Very lucid; don't be scared off by the subject

Speech recognition as a commercial product is still very new. In 1988, when I was first involved with it, the state of the art did not involve real time capability. You had to record the utterance and then analyse it with a computer. Typically, you also had to train the software with the speaker beforehand. Now, we have commercially available real time, speaker independent products. Some of the largest companies, like United Airlines and ATT, have deployed these, to try and reduce call centre costs, and to improve the user's experience when dialling into such a place. Are you considering installing such software? Of course, you can talk to the vendors. But where can you get objective advice? One possibility is to ask researchers in the field. But they can easily and inadvertantly drown you in jargon, especially if you do not have a technical background. This book attempts to fill that need. You do not need a degree in computer science or maths to understand it. The book does not explain how speech recognition works. Rather the emphasis is at a higher level: Using it in your workplace. The author gives many lucid examples of this. Basically, he outlines a commonsensical appproach that can be understood by anybody.
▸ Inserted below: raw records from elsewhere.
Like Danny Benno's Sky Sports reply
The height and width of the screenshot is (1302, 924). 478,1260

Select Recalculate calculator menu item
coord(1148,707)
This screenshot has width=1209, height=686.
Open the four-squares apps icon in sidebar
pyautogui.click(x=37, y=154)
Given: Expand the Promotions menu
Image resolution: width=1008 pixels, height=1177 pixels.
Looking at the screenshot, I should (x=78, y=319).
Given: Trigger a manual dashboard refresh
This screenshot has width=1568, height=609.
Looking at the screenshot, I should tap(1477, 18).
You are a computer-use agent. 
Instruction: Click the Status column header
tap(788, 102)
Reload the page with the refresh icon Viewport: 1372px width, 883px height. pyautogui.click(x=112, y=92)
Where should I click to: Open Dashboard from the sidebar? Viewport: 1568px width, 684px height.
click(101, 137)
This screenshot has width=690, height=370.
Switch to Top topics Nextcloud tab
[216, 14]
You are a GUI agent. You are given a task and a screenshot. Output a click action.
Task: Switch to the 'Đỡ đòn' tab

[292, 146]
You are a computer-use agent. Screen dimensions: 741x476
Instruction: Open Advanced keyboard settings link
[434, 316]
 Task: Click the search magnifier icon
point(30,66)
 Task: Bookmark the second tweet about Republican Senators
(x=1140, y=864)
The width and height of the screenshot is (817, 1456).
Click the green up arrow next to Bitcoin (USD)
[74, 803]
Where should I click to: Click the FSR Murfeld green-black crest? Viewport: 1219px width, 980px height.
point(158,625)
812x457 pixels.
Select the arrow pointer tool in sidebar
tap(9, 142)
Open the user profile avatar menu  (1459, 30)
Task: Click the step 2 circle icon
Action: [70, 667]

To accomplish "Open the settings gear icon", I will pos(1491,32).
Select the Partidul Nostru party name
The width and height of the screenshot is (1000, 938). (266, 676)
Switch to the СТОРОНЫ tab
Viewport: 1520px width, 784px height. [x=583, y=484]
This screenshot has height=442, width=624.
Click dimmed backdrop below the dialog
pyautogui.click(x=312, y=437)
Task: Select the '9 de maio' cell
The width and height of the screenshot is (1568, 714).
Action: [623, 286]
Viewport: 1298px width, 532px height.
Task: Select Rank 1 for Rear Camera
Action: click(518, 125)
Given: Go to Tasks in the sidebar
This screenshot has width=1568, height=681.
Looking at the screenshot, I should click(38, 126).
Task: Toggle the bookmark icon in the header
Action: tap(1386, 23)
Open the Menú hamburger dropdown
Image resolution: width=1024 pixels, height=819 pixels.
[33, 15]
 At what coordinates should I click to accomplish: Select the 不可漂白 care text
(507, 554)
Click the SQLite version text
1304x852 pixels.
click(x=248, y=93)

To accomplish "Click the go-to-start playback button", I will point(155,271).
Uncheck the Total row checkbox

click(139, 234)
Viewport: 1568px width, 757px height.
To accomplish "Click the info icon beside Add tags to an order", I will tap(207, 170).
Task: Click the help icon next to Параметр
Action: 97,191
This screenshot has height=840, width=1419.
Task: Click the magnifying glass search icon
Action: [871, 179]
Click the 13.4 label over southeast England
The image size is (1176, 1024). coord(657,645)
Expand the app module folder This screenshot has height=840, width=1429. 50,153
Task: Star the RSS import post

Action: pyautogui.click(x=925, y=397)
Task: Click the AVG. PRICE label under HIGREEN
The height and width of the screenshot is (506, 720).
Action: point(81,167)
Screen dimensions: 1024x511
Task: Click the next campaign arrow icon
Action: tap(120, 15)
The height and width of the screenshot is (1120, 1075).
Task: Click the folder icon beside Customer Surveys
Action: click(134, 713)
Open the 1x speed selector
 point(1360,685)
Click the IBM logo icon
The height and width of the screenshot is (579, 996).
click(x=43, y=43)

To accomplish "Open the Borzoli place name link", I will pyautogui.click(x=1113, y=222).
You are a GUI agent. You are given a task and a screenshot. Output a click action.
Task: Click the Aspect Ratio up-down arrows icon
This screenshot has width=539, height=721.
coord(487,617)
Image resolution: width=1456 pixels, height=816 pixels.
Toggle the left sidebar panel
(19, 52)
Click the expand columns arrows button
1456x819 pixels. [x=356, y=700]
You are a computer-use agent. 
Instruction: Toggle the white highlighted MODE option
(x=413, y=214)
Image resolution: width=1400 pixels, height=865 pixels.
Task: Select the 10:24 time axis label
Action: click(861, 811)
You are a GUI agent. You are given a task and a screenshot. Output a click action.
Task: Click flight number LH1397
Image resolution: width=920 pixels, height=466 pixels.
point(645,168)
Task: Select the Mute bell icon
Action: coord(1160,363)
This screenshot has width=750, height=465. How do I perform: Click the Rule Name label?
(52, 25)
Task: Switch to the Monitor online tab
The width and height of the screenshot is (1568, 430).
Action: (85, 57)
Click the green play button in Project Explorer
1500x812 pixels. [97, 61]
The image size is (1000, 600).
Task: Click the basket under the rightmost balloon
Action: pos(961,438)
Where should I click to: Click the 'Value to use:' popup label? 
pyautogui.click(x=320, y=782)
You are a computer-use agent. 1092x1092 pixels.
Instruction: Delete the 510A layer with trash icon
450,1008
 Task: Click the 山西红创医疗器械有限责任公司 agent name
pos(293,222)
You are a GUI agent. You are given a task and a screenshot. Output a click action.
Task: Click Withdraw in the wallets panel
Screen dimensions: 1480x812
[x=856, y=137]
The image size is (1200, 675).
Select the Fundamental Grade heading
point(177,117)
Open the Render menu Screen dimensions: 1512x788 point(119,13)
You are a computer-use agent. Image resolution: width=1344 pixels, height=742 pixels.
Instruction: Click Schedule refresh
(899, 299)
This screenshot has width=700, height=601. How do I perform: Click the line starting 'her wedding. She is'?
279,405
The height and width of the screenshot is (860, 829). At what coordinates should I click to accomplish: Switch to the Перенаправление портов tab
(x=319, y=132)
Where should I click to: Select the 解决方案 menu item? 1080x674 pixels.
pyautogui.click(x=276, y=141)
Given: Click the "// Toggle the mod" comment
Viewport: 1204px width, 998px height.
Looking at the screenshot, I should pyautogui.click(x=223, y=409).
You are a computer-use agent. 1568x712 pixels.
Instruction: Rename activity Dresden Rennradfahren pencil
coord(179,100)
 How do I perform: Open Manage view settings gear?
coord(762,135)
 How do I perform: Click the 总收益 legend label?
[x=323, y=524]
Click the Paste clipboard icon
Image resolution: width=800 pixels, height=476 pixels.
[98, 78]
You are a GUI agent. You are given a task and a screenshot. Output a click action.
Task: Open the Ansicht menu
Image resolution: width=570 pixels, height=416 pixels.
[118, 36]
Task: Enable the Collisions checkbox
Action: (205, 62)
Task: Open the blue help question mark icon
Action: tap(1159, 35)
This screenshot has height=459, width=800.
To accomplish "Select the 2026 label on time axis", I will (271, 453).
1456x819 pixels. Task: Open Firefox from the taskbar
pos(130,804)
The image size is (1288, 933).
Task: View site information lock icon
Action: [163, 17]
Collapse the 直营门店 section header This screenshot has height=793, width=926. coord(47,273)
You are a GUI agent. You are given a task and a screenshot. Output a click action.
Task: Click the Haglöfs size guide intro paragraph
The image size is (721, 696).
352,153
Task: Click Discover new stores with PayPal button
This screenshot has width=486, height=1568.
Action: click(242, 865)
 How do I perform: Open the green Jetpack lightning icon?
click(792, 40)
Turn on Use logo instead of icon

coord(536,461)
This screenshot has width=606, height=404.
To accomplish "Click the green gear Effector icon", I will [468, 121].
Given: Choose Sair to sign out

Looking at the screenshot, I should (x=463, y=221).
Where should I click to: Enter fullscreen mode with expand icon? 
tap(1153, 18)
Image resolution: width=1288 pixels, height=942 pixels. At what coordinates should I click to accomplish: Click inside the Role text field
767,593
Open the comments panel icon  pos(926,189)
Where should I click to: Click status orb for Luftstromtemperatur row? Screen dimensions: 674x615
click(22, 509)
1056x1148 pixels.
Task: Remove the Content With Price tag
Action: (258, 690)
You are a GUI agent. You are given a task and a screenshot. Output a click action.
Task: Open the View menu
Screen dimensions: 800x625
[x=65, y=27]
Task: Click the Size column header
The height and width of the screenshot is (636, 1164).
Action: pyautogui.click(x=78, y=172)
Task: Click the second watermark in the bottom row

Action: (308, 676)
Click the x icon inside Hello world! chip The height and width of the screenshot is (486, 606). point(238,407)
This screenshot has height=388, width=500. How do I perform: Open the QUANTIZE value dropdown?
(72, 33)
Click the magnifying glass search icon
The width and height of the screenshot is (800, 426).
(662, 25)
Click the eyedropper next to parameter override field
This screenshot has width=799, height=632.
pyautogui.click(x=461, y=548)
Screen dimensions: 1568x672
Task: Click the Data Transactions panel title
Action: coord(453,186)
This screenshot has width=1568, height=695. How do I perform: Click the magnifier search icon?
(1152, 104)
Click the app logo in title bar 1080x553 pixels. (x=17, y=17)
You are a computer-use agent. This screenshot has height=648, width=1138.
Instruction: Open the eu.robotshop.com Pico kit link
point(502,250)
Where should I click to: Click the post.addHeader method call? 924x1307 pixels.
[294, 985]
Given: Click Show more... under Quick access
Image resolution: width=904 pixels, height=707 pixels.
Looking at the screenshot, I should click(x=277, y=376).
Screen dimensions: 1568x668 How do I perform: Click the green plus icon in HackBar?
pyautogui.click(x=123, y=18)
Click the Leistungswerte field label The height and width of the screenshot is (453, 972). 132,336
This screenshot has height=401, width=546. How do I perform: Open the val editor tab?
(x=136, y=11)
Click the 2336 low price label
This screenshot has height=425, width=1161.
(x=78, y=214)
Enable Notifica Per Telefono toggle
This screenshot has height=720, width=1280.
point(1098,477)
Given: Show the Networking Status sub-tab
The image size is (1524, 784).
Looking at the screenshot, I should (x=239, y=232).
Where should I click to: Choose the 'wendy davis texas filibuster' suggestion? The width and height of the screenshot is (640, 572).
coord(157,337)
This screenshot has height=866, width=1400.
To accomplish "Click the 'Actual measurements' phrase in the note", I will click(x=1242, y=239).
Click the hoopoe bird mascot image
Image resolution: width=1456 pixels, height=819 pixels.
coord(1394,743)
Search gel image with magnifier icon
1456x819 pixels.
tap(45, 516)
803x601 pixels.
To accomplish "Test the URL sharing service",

He explains how not to overburden the user with long utterances full of information, but to take advantage of the context of the conversation to omit unnecessary details. He emphasises thorough testing, with a disciplined scaling up to a real life deployment in a call centre. Something that may well have been omitted in other deployments, leading to users gnashing their teeth in frustration at an obtuse dialog, or at busy phone lines. He also discusses why companies should regard this as part of their corporate branding, and how to choose an appropriate "noble" voice as part of that branding. I think the "noble" sounds rather pompous, actually. But that's not his fault! It is a standard phrase in this field, and you too might get used to it.